Farming opinion: Keeping safe on our roads this harvest
PUBLISHED: 06:22 23 June 2018
I remember a friend telling me once that the saddest words in the English language were ‘if only’. I often reflect on the truth of this.
Whether it’s something we wish we had done or, indeed not done, it can often relate to a time when we might have had an accident.
We might think that some accidents are unavoidable. Many are but they are all a combination of hazard and risk and how we chose to deal with these two factors. We can’t live our lives risk free, but we can often do something about managing those risks, and reducing our chances of having an accident.
Agriculture does not have a good safety record. Second only to the construction industry, there were 27 fatal accidents last year on farm. In addition, in 2016 there were some 530 road accidents involving agricultural vehicles, resulting in 19 fatalities.
The Farm Safety Partnership, which includes the NFU and other agricultural organisations, has recently set a target to reduce the number of farming fatalities by at least 50% by the summer of 2023. There is also a strong campaign to improve awareness of vehicle safety on the roads.
There is no short cut to being safe and this is just as true for agricultural vehicles as it is for other road vehicles. All must be road worthy with equipment such as lights, indicators, brakes, tyres and number plates present and in working order.

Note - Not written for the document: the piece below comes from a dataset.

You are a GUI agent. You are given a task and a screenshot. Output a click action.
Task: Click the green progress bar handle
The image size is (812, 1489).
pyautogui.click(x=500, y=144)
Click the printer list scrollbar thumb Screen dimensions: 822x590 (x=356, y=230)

Employers have additional duties to ensure that equipment is suitable for the purpose intended, well maintained and that those using the equipment are adequately trained. Providing defective vehicles and trailers for use at work can lead to enforcement action, as well as tragic outcomes on the road.
Tractors and trailers, combines and other large pieces of agricultural equipment will be out on the road at this time of year as harvest gets under way and there are a few golden rules for both farmers and other road users.

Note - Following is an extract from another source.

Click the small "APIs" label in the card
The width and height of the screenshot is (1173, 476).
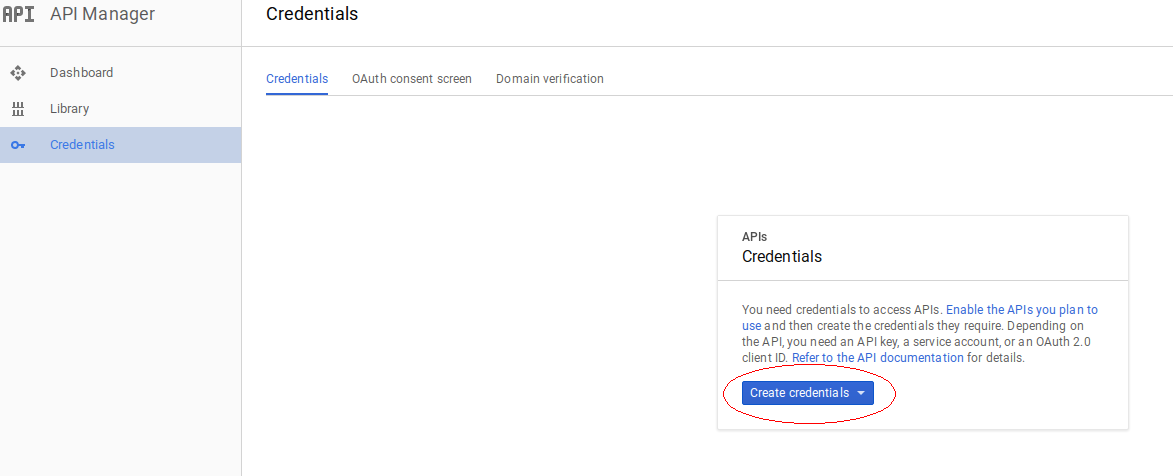754,237
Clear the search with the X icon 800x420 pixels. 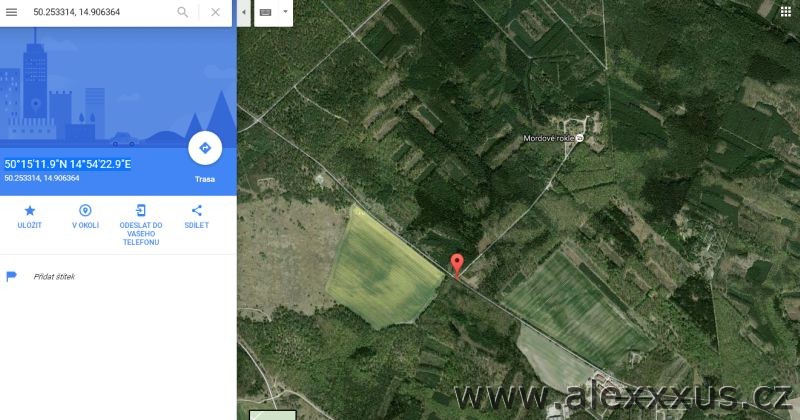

Farmers must ensure that all harvesting equipment has been fully serviced and checked for road worthiness.
Functioning effective brakes, correctly set, are a key element in making sure trailers are safe to be on the road.

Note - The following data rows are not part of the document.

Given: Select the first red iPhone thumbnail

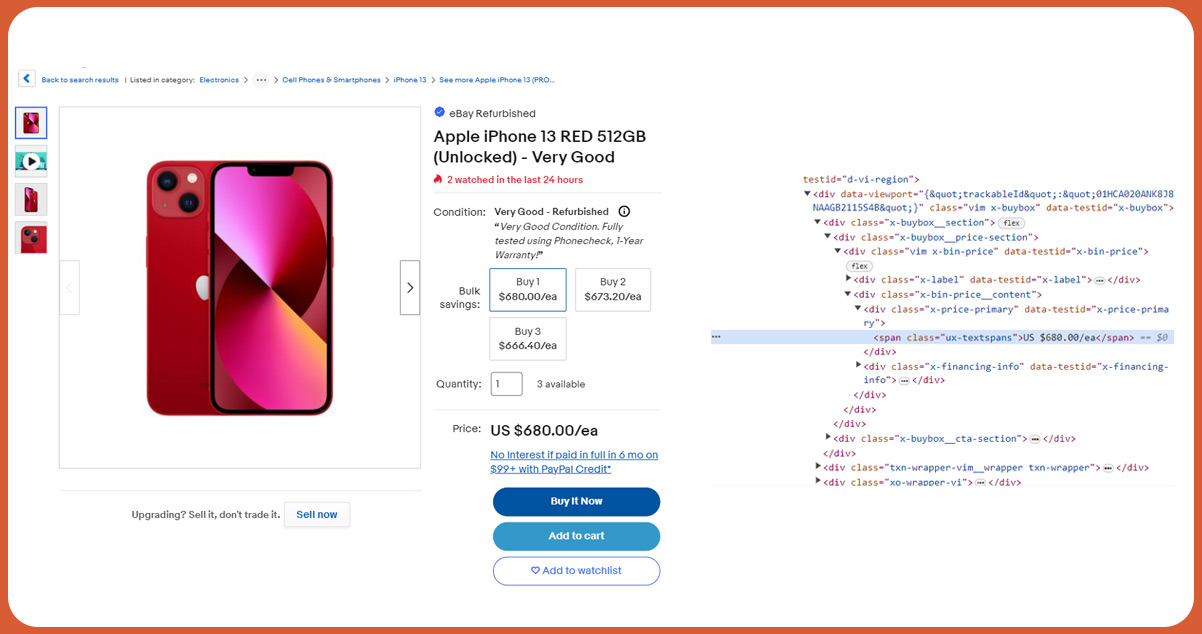Looking at the screenshot, I should pos(31,123).
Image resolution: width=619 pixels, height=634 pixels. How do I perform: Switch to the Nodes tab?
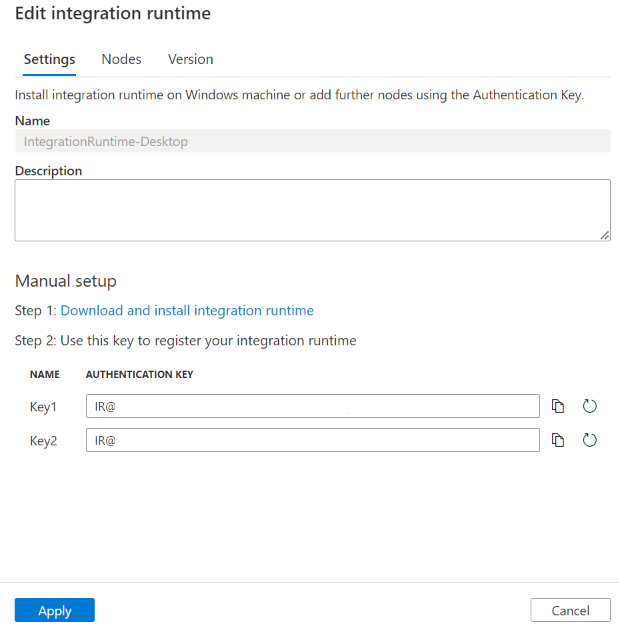[x=121, y=59]
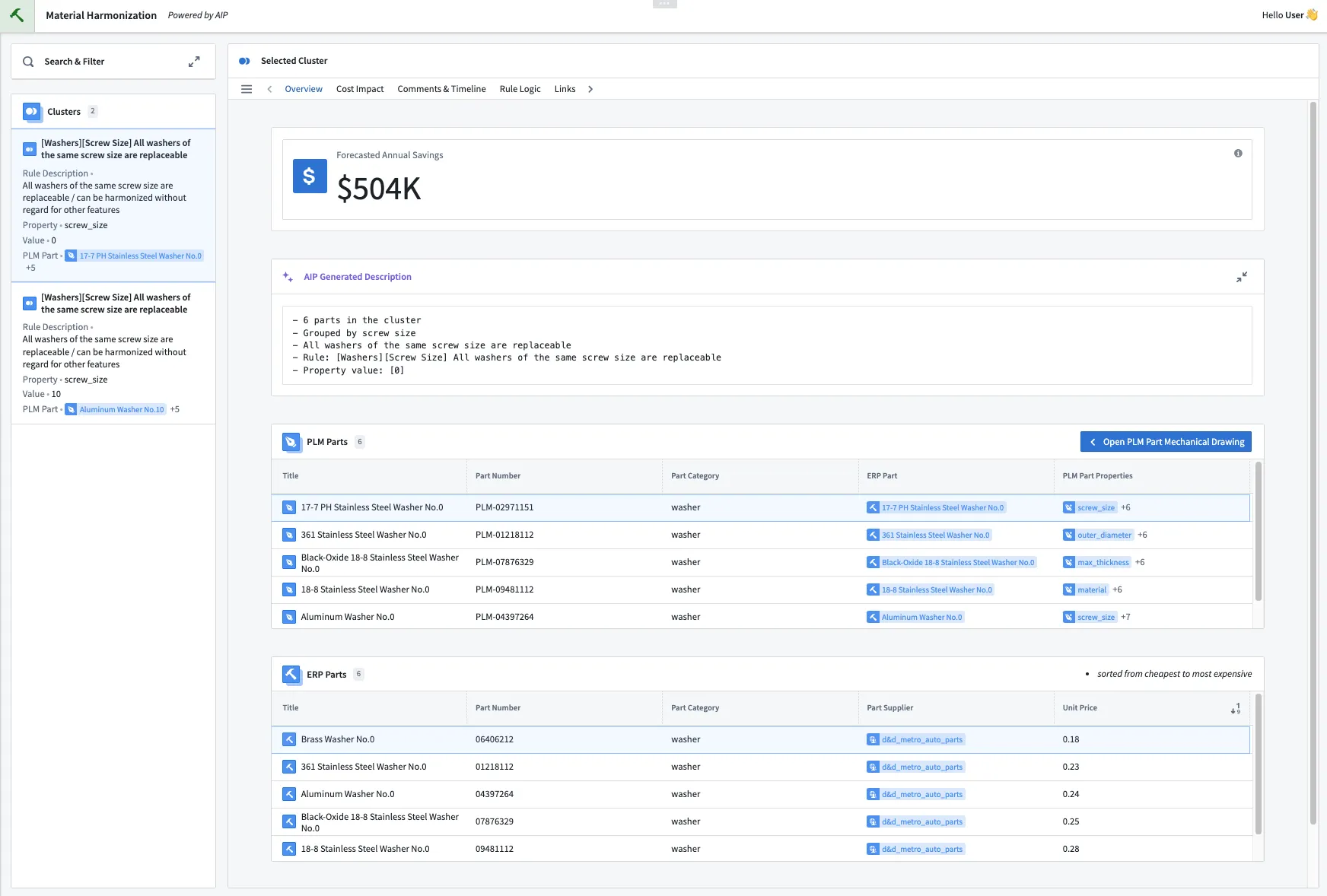1327x896 pixels.
Task: Click the left tab chevron before Overview
Action: [269, 89]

With large modern tractors legally travelling at speeds of up to 25mph, braking efficiency has to be at least 25%. Any vehicle travelling over this speed will need a braking efficiency of 45%, which is in line with HGV requirements.
However, we must remember that for tractors and trailers road use is incidental to their main role of working in the fields so it is not appropriate to have the same degree of regulation as vehicles that spend all their time on the road.
Farmers must make sure they have notified the police of vehicles movements for vehicles over 3m wide, (with an escort for vehicles over 3.5m wide), travelling on roads with a speed limit of 40mph or less, or travelling distances of over 5 miles.
This is usually done by obtaining an annual dispensation from the police. The use of amber flashing beacons is useful, if not mandatory in some situations. And, of course, pulling over at suitable intervals in a safe place to let traffic pass is always welcomed.
Other road users should also be aware of a few simple rules relating to road safety, especially around junctions. We might all be in a hurry to get somewhere but careless overtaking can result in head-on collisions, a collision with the tractor which might be turning left into a field or yard, or a sideswipe from a tractor which might be towing a wide implement on a narrow lane.
There is also the problem of misjudging the speed of a tractor ahead and running into the back of it.
So please be careful and patient this harvest and let’s all try our best to stay safe when travelling around our county’s roads at this busy time of year.